Source extract >>
In [1]:
from sklearn.feature_extraction.text import TfidfVectorizer
from sklearn.feature_extraction.text import ENGLISH_STOP_WORDS
import pandas as pd

In [2]:
# Sample text data (small corpus)
corpus = [
    "I love machine learning and deep learning",
    "Machine learning is fascinating and powerful",
    "Deep learning is a subset of machine learning",
]
texts = [' '.join([word for word in text.split() if word.lower() not in ENGLISH_STOP_WORDS]) for text in corpus]

print("Clean Corpus:")
texts

Clean Corpus:


['love machine learning deep learning',
 'Machine learning fascinating powerful',
 'Deep learning subset machine learning']

In [3]:
tfidf_vectorizer = TfidfVectorizer()

# Fit and transform the documents into a TF-IDF matrix
tfidf_matrix = tfidf_vectorizer.fit_transform(texts)

# Get the feature names (terms) from the vectorizer
feature_names = tfidf_vectorizer.get_feature_names_out()

# Convert the TF-IDF matrix to a dense array
tfidf_dense = tfidf_matrix.todense()

In [4]:
# 2. Displaying the results

# Vocabulary - this shows the index of each word in the TF-IDF matrix
print("\nVocabulary:")
for index, word in sorted(tfidf_vectorizer.vocabulary_.items(), key=lambda item: item[1]):
    print(f"{word}: {index}")


Vocabulary:
0: deep
1: fascinating
2: learning
3: love
4: machine
5: powerful
6: subset


In [5]:
# Feature names - the actual words corresponding to the columns in the matrix
print("\nFeature Names:")
print(feature_names)


Feature Names:
['deep' 'fascinating' 'learning' 'love' 'machine' 'powerful' 'subset']


In [6]:
texts

['love machine learning deep learning',
 'Machine learning fascinating powerful',
 'Deep learning subset machine learning']

In [7]:
# TF-IDF Matrix - dense representation of the TF-IDF weights for each word in the documents
pd.DataFrame(tfidf_dense, columns=feature_names)

Unnamed: 0,deep,fascinating,learning,love,machine,powerful,subset
0,0.417233,0.0,0.648038,0.548612,0.324019,0.0,0.0
1,0.0,0.608845,0.359594,0.0,0.359594,0.608845,0.0
2,0.417233,0.0,0.648038,0.0,0.324019,0.0,0.548612


To explain how scikit-learn calculates the TF-IDF (Term Frequency-Inverse Document Frequency) values step by step, let's break down the process using the provided documents, vocabulary, and the resulting TF-IDF matrix.

### **Vocabulary and Documents**

**Vocabulary Indexing:**

| Index | Term         |
|-------|--------------|
| 0     | deep         |
| 1     | fascinating  |
| 2     | learning     |
| 3     | love         |
| 4     | machine      |
| 5     | powerful     |
| 6     | subset       |

**Documents:**

1. Document 1: "love machine learning deep learning"

[Entries on target coordinates]
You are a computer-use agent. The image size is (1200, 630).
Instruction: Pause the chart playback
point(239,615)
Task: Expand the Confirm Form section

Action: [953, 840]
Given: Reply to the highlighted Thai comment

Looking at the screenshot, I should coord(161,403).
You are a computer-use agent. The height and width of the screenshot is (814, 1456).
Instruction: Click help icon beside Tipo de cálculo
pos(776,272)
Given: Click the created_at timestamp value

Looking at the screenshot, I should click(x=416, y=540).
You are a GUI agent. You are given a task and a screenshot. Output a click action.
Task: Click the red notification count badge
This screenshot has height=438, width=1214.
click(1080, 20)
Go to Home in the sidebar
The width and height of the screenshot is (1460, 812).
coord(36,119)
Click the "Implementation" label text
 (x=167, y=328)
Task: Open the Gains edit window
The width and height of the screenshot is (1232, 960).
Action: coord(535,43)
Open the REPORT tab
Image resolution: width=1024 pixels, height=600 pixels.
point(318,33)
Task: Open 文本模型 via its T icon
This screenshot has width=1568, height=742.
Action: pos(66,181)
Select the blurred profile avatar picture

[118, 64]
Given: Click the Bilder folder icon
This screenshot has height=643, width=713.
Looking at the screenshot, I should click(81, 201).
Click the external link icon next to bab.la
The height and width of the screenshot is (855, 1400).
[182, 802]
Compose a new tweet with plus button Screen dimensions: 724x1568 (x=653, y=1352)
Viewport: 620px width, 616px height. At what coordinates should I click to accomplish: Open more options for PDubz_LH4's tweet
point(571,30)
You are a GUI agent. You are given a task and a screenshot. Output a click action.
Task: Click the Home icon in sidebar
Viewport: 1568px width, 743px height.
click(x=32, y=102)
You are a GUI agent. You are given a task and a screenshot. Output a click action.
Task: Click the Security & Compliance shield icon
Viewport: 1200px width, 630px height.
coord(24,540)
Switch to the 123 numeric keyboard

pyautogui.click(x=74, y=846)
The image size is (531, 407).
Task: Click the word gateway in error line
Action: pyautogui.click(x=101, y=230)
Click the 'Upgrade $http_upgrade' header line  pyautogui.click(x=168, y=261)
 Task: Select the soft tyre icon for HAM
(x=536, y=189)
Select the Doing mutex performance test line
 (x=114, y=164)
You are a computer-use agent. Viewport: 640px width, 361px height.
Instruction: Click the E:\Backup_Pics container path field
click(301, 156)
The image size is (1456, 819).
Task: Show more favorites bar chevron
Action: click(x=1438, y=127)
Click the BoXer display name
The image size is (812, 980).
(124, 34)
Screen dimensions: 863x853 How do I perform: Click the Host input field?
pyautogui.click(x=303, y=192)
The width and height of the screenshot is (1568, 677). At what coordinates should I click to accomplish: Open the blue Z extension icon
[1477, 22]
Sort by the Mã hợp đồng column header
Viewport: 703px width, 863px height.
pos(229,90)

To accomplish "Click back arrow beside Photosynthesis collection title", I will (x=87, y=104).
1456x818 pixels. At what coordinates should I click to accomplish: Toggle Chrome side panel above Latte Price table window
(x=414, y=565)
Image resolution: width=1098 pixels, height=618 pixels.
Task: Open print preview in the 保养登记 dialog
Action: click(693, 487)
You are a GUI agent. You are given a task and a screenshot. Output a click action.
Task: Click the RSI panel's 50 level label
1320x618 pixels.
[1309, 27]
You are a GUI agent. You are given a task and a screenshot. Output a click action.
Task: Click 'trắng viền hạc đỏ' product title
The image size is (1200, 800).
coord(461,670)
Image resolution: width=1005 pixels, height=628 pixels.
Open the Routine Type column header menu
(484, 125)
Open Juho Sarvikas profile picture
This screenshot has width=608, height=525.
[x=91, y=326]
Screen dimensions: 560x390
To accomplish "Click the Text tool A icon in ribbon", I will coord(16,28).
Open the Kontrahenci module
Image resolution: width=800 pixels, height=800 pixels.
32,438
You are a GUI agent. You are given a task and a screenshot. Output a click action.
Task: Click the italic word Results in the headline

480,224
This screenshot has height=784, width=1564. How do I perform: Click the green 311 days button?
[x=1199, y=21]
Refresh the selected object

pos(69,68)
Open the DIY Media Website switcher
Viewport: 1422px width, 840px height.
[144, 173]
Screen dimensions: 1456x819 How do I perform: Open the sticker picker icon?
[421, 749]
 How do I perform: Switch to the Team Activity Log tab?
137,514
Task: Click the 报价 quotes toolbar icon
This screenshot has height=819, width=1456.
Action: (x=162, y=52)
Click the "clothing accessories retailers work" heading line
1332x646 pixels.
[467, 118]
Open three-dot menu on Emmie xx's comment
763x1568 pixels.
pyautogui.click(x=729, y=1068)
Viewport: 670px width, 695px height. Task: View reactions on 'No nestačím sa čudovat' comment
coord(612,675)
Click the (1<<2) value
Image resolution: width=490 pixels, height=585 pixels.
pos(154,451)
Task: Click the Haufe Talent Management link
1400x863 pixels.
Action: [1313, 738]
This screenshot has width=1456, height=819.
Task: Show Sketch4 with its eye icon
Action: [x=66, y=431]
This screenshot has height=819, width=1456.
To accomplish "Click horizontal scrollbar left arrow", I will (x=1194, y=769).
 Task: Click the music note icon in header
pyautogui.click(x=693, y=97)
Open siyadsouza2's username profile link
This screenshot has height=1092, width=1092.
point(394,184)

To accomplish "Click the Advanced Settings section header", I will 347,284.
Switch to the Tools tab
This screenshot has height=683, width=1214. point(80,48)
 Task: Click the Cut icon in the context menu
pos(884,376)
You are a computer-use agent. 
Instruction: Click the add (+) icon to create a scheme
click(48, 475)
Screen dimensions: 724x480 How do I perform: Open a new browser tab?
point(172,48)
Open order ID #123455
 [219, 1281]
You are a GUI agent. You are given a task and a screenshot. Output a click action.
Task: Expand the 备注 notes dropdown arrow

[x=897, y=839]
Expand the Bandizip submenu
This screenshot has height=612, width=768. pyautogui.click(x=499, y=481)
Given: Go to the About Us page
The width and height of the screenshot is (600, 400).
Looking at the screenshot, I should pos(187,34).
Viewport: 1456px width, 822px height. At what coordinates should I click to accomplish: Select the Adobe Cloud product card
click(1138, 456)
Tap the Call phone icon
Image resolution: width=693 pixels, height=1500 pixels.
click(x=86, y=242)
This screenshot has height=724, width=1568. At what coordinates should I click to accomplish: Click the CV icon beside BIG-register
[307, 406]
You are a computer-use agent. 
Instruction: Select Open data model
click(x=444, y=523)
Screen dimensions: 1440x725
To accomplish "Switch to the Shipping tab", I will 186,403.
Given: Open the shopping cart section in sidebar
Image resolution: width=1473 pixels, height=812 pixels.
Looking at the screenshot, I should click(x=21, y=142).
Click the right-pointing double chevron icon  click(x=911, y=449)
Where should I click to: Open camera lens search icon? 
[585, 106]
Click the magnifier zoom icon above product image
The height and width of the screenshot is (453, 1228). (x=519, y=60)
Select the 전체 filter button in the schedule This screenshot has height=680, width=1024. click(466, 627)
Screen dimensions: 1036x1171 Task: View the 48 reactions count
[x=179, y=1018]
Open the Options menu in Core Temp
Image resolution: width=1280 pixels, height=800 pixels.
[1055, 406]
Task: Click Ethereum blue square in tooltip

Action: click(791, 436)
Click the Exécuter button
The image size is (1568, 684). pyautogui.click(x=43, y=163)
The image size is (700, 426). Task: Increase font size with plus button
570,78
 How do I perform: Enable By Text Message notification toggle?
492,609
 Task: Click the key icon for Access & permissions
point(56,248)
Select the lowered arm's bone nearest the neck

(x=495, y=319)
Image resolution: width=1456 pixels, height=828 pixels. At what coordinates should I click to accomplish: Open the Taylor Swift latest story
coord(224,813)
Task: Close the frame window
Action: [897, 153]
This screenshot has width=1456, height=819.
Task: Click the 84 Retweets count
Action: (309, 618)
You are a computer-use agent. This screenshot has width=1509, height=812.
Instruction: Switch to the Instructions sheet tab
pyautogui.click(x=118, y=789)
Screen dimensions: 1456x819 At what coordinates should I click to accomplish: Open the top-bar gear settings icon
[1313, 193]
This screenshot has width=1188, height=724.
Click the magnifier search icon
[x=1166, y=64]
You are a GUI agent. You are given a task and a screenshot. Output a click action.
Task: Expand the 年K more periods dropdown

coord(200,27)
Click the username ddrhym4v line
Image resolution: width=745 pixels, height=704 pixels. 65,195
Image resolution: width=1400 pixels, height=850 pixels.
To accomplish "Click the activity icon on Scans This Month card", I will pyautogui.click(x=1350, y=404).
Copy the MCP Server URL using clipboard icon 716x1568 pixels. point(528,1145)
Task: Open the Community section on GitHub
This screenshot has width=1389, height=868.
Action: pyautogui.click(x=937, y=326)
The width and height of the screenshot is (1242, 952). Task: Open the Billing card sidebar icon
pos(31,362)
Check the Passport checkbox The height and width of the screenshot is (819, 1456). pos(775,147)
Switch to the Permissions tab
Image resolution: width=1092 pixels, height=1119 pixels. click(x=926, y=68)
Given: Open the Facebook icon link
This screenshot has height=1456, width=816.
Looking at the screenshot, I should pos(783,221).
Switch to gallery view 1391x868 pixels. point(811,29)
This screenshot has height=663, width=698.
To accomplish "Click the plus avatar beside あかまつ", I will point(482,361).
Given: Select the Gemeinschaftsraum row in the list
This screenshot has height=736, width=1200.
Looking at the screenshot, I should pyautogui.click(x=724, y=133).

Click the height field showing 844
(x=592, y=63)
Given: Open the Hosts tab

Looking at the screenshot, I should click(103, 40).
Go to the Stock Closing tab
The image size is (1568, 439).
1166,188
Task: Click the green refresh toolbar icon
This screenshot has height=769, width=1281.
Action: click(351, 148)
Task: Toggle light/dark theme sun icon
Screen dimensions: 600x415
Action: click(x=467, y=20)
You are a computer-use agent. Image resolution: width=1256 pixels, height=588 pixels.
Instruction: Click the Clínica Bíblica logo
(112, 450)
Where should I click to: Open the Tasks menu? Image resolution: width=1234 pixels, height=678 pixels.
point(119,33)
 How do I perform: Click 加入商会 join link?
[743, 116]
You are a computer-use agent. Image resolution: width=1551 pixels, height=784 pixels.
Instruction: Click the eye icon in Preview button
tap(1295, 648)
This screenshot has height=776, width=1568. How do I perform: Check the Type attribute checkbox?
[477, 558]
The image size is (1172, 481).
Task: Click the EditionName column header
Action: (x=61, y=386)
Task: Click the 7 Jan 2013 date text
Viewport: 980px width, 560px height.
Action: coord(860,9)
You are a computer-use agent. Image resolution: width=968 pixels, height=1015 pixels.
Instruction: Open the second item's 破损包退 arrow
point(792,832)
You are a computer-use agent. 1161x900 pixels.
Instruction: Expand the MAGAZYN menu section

What to work on >>
1. Answer these questions using the TF-IDF notebook:
(a) What index does the printed vocabulary give the word "machine"?
(b) In the TF-IDF matrix, what weight does "learning" have in the row labeled 1?
(c) After stop words are removed, what is the first string in the clean corpus?
2. In the records, repeat the lines from the line containing "Task: Toggle light/dark theme sun icon" through the line containing "tap(1295, 648)", inclusive.

Answers >>
1.
(a) 4
(b) 0.359594
(c) 'love machine learning deep learning'

2.
Task: Toggle light/dark theme sun icon
Screen dimensions: 600x415
Action: click(x=467, y=20)
You are a computer-use agent. Image resolution: width=1256 pixels, height=588 pixels.
Instruction: Click the Clínica Bíblica logo
(112, 450)
Where should I click to: Open the Tasks menu? Image resolution: width=1234 pixels, height=678 pixels.
point(119,33)
 How do I perform: Click 加入商会 join link?
[743, 116]
You are a computer-use agent. Image resolution: width=1551 pixels, height=784 pixels.
Instruction: Click the eye icon in Preview button
tap(1295, 648)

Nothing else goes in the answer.